*WORK INSTRUCTIONS*. From the line that contains "Screen dimensions: 1701x1059" to the final line below, both included, print each line exactly and skip the pictures.

Records contained in a dataset:
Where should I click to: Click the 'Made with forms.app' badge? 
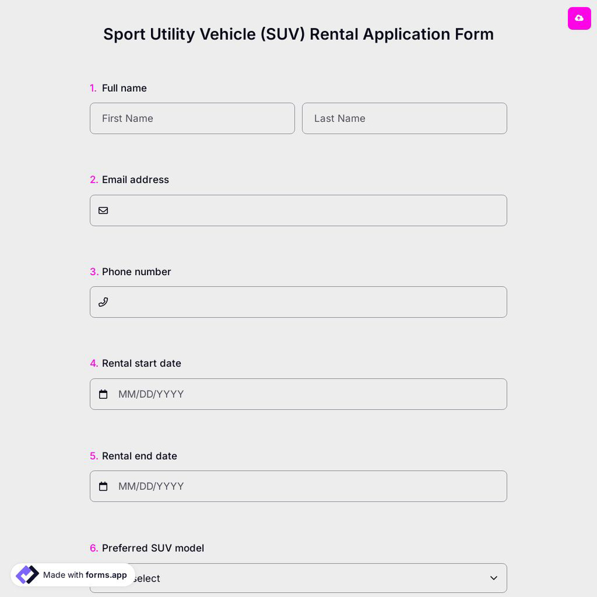pyautogui.click(x=72, y=574)
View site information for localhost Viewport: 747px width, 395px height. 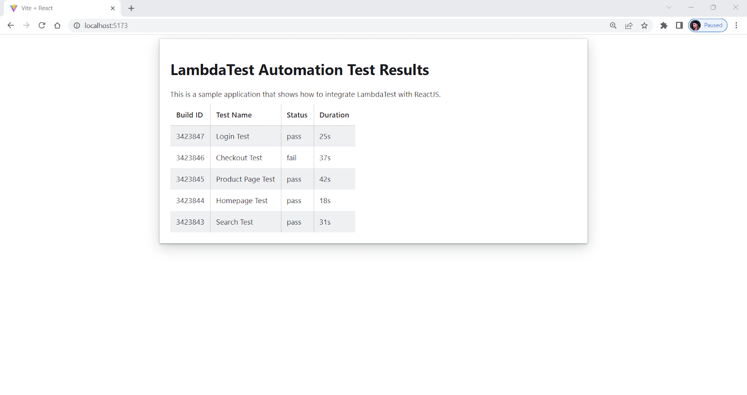click(77, 26)
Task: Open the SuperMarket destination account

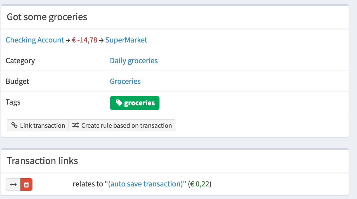Action: point(126,40)
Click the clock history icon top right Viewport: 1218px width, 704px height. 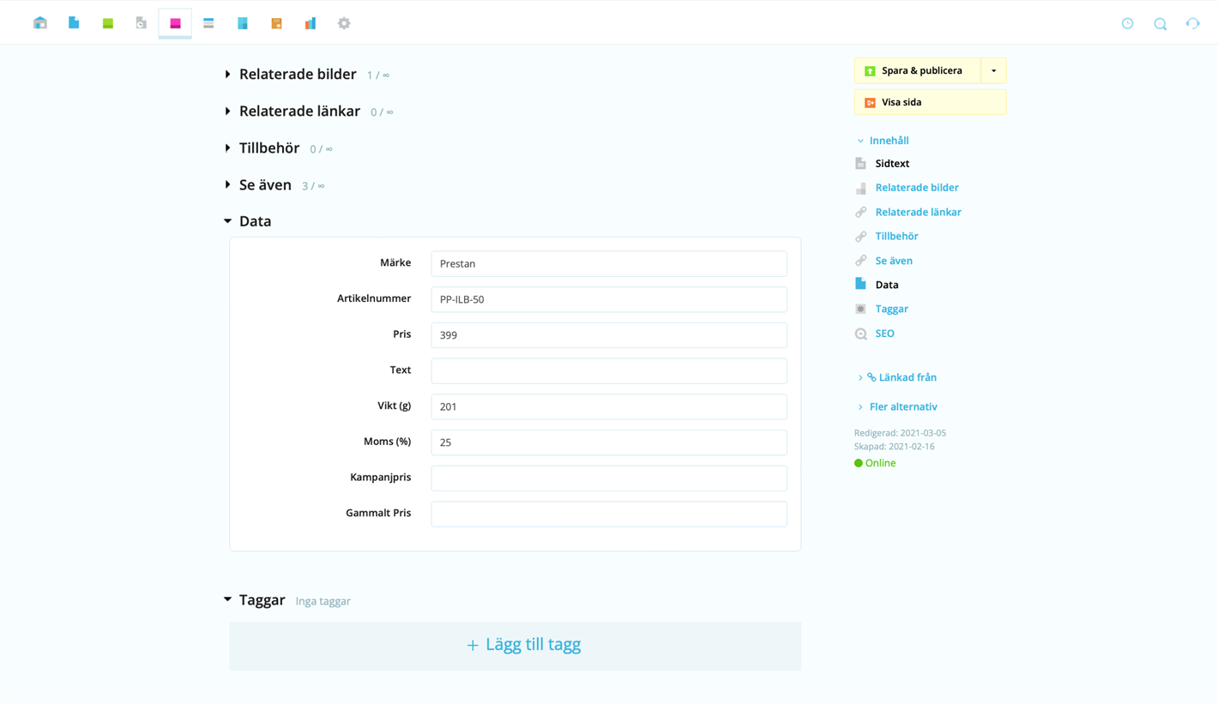click(x=1127, y=24)
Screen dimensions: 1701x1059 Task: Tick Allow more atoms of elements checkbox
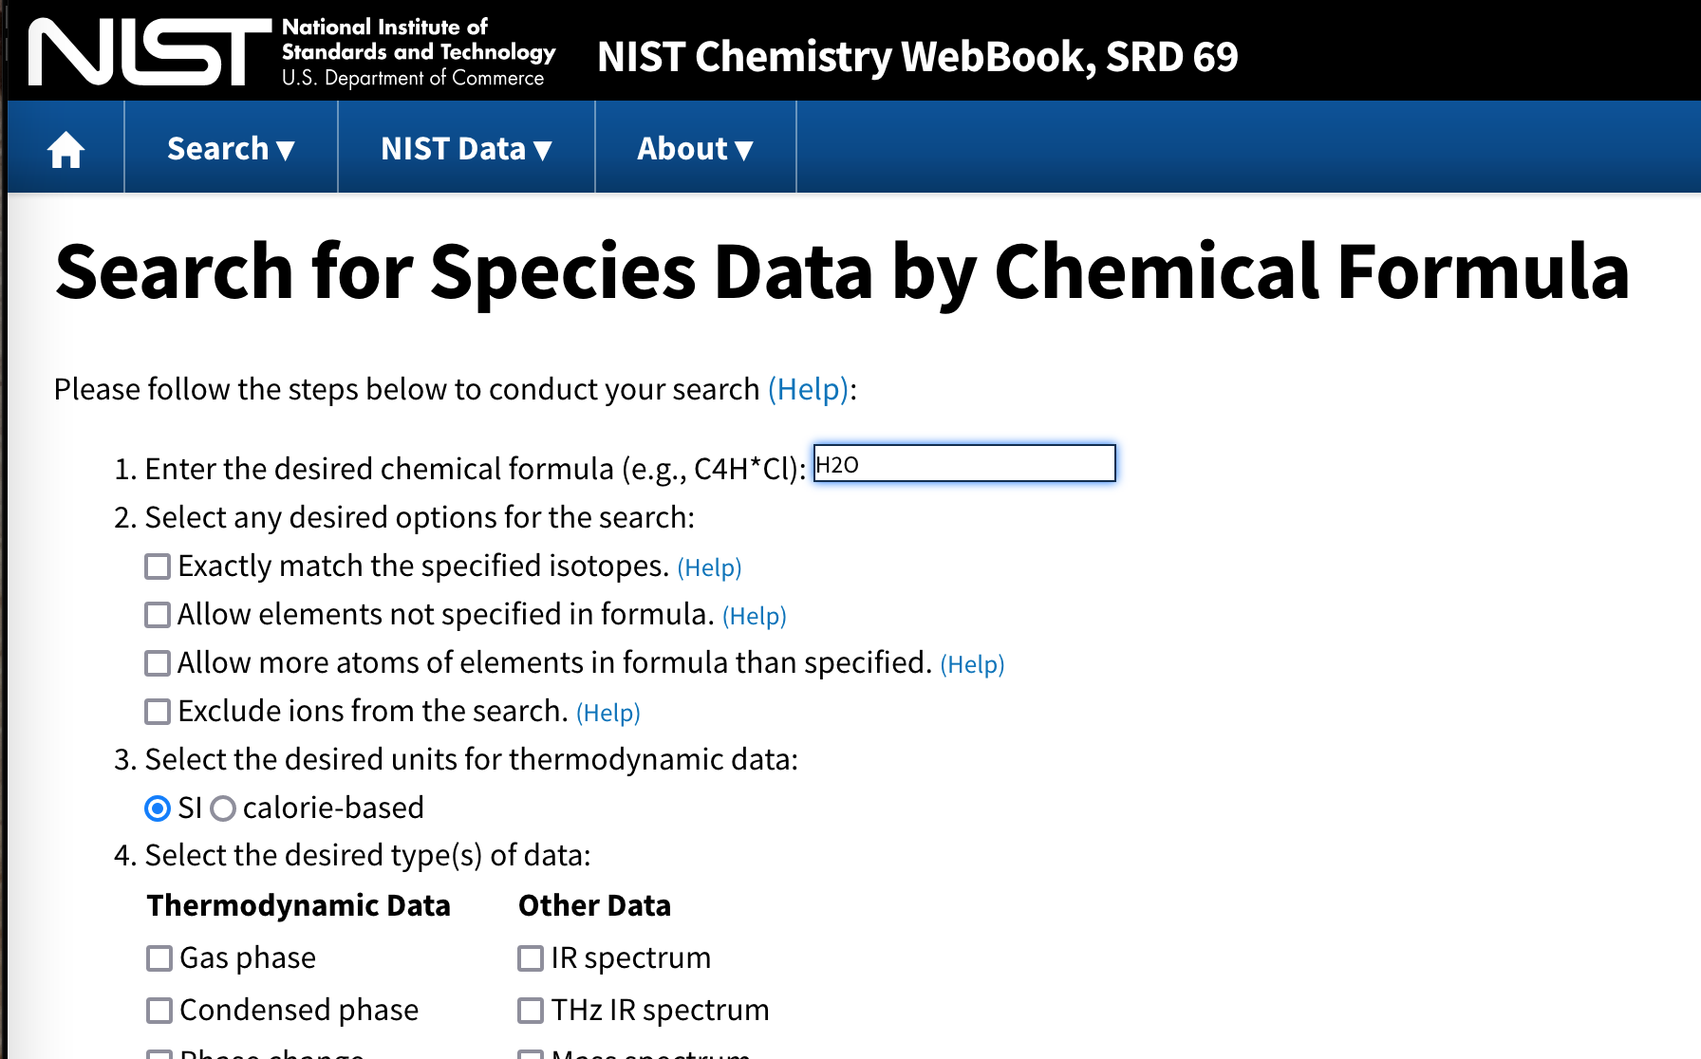click(x=158, y=663)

*EXERCISE RESPONSE*.
Screen dimensions: 1701x1059 Task: Tick Allow more atoms of elements checkbox
click(x=158, y=663)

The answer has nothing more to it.